The hypothesis that prions were a form of slow virus was discarded when scientists could find no nucleic acid associated with prions. This is also the drawback of the "virino" hypothesis, which posited a very small nucleic acid incapable of encoding a protein on its own, but able to recruit a host protein to form a capsid that could elude recognition by the immune system. Again, "There's no evidence of a nucleic acid," said Weissmann.

Then there's the "protein-only" hypothesis, advanced back in 1965, which attributed disease to abnormalities in protein conformation. "There is good evidence that conformational modification of PrP is involved in the disease, although the mechanism by which this occurs is still obscure," he said. "Recent studies positing a role for RNA in the process still need to be confirmed."

Of the two models proposed, the "refolding" and the "seeding" model, the latter has been "demonstrated convincingly in yeast."

From these theoretical heights, Weissmann then descended to what science knows in fact: there are many different strains of the scrapie agent that can be propagated in a single species, be it mouse or human. Different strains are characterized by lesion site and incubation time. And there are many types of abnormal configuration of PrP; the way PrP misfolds determines where it is susceptible to cleavage by certain proteases. In man, four strains of PrP are detectable by gel electrophoresis signatures, giving scientists a diagnostic tool. NIH's Dr. Reed Wickner, who introduced Weissmann, has shown that yeast contains elements that behave like prions.

"Different conformations of protein are associated with distinct, stable prion strains, which confirms the 'seeding' hypothesis," Weissmann said. "PrP is essential for multiplication of prions, their propagation through the organism and pathogenesis. But structure of the prion is still unknown."

To illustrate transmission of prion disease by surface-bound prions, Weissmann described an accidental transmission of CJD by an EEG brain electrode. After having been used on one infected patient, the electrode was treated with benzene, ethanol, and formaldehyde vapor for 48 hours in an attempt to disinfect it, yet was still able to transmit disease when reused in a second and even a third patient. NIH scientist Dr. Clarence Gibbs later showed that the same electrode was still capable of transmitting prion disease to a chimpanzee 3 years after the accidental human transmission.
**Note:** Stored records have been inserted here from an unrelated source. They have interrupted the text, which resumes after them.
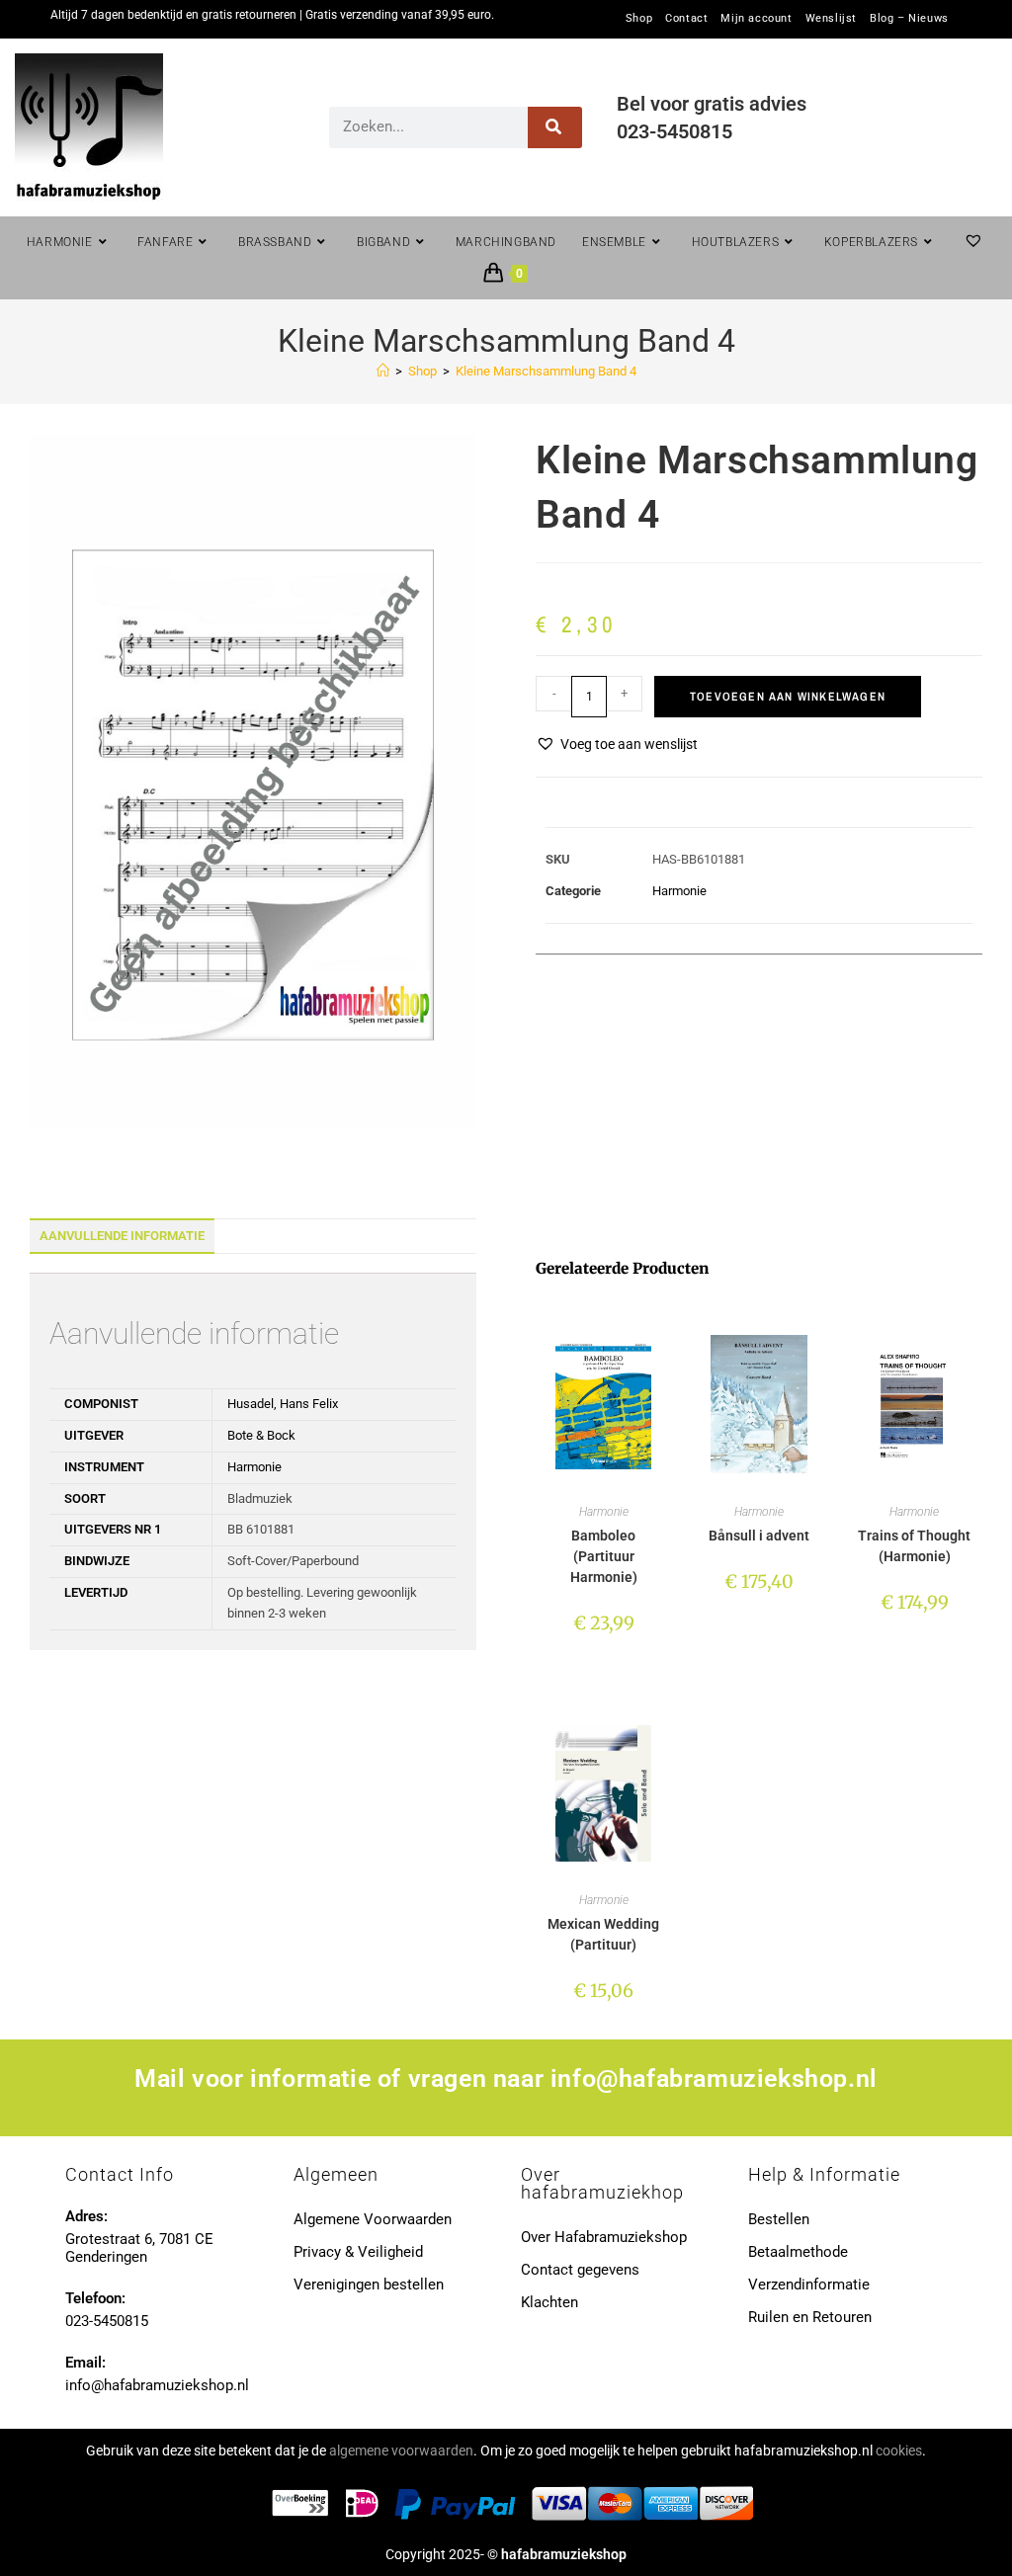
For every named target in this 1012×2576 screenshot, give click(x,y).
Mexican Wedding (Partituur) (603, 1934)
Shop (639, 19)
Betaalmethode (798, 2252)
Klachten (549, 2302)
Weissmann's studies established that steel surgical wire could carry prions whether left in animal brains permanently or merely dipped briefly into the brain. "Only a short time is sufficient to pass the infection from a wire to a mouse...and an enormously small amount of protein was the same [in terms of infectivity] as injecting concentrated brain homogenate [which teems with prions]. This may be because the surface-bound agent is stabilized against degradation in the host, Weissmann said.

It was no comfort to learn that prions appear to bind as tightly to plastic as they do to metal.
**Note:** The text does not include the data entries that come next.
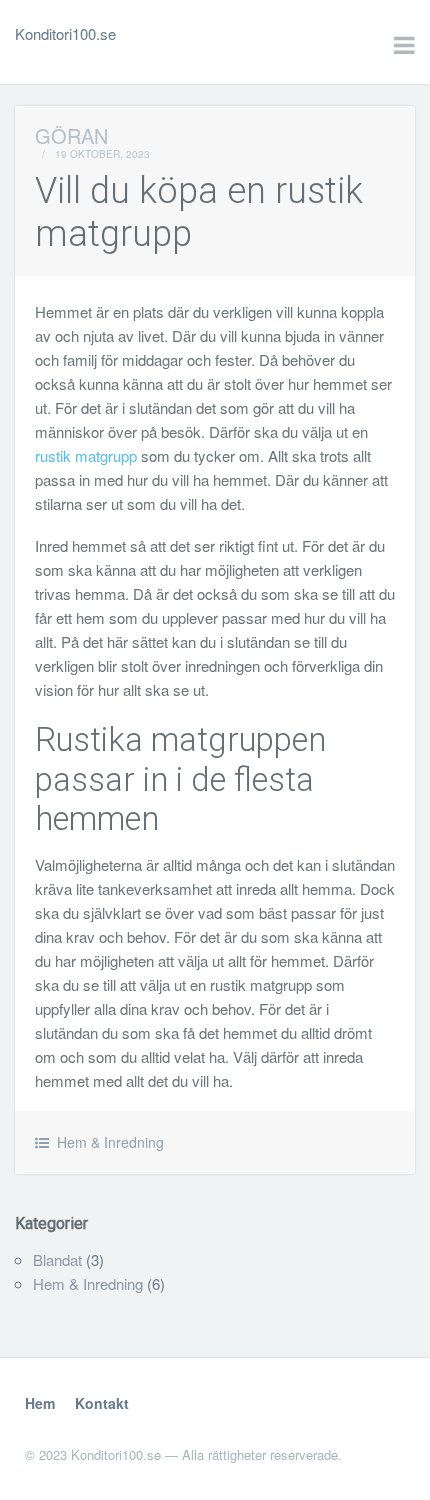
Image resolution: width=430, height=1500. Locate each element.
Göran (71, 136)
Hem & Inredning (110, 1142)
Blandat (57, 1259)
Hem (40, 1403)
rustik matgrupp (86, 455)
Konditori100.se (65, 33)
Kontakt (102, 1403)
Weissmann said there are only half a dozen cell lines that can be successfully infected with PrP; unsurprisingly, given its penchant for infecting brain, a neuroblastoma line is one. New cell-based assays for prions promise to advance prion science faster than was possible in the slow and expensive mouse bioassay, he noted.

He concluded with a detailed analysis of how prions move around in the body, migrating typically from gut to brain with a stopover in the spleen and lymph nodes, where replication is amplified, before advancing to the peripheral nervous system, to spinal cord and finally the brain (although if the dosage is high enough, prions can go directly from gut to central nervous system). As to how and why prions arose in mammalian history, hypotheses are now wide open, Weissmann said.